Ainda, no início da década de 90, estudante de Jornalismo e ativista do movimento estudantil, tomei consciência da importância da criação da RML e, juntamente com outros companheiros, passei a trabalhar para a realização dessa proposta. Nutríamos, todos, a convicção de que a união dos municípios, para o planejamento e execução de alguns projetos em comum, promoveria a força da nossa região, a exemplo do que já acontecia pelo país, nas grandes metrópoles criadas em torno das capitais dos Estados. E Londrina, por ser a ''capital'' regional, maior do que muitas capitais, já era, de fato, uma metrópole, uma encruzilhada de muitos caminhos, um pólo de atração de pessoas e de empresas, atraídas pela irradiação de uma forte rede de serviços, sobretudo nas áreas de educação, saúde e cultura, sem contar o potencial para tornar-se um grande centro de eventos e turismo.
A Constituição Federal de 1988 já havia outorgado aos Estados a criação de novas regiões metropolitanas (RMs) e, entre 1997 e 1998, na direção da Companhia de Desenvolvimento de Londrina (Codel), tive a oportunidade de colaborar em mais uma etapa fundamental dessa importante gestação coletiva.
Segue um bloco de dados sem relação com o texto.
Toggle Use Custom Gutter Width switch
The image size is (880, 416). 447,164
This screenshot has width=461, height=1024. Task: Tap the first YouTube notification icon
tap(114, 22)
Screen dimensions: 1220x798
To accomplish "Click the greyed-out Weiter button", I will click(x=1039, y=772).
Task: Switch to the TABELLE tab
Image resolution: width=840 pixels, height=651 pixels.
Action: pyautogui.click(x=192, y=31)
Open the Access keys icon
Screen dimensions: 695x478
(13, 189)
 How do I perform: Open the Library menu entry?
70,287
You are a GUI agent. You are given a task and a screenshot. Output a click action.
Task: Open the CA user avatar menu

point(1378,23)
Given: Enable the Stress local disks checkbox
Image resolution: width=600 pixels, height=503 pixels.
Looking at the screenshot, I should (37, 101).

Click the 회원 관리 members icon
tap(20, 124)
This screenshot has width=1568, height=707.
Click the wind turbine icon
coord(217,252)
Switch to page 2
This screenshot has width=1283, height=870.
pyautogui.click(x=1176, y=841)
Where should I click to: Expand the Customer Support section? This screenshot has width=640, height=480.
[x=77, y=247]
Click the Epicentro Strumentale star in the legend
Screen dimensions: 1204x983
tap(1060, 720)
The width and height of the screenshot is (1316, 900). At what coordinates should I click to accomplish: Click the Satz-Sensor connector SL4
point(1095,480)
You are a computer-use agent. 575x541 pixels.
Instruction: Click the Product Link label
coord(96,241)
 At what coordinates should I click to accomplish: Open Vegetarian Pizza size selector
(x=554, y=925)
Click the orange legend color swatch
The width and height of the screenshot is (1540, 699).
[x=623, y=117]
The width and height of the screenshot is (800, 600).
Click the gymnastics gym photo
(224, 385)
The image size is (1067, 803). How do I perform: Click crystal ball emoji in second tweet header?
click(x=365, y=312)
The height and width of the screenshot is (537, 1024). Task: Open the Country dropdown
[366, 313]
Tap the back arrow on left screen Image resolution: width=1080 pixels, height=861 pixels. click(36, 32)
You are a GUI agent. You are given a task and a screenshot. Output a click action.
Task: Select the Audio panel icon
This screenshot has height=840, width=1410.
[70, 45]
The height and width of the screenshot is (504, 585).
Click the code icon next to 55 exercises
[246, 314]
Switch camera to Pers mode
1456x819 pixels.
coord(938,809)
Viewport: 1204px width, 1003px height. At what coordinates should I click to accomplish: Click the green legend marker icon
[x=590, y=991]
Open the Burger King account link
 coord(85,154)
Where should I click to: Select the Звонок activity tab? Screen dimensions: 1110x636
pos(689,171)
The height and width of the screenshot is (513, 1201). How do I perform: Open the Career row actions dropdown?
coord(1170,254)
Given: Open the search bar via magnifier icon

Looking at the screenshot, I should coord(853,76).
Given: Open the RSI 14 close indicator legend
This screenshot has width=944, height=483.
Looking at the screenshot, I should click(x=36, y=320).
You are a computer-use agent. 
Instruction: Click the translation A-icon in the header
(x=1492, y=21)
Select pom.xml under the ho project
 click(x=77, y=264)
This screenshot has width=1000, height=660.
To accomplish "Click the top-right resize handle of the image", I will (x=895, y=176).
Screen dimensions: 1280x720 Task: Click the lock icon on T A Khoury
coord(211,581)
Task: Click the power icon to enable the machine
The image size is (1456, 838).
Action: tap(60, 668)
Retomamos a discussão e suscitamos a movimentação das forças políticas favoráveis à sua implantação. Já sentíamos as intensas contrações.
Em 17 de junho de 1998, quando promulgada a lei da sua criação, comemoramos o tão esperado acontecimento. Já vislumbrávamos as mais diversas parcerias, nos transportes, meio ambiente, saúde, cultura, telefonia... Com seus primeiros passos apoiados pelo governo estadual, responsável pelo desenvolvimento de todo o Estado (não só da capital), a região cresceria forte e confiante, gerando empregos, produzindo riquezas, compartilhando políticas, dividindo ônus, distribuindo bônus...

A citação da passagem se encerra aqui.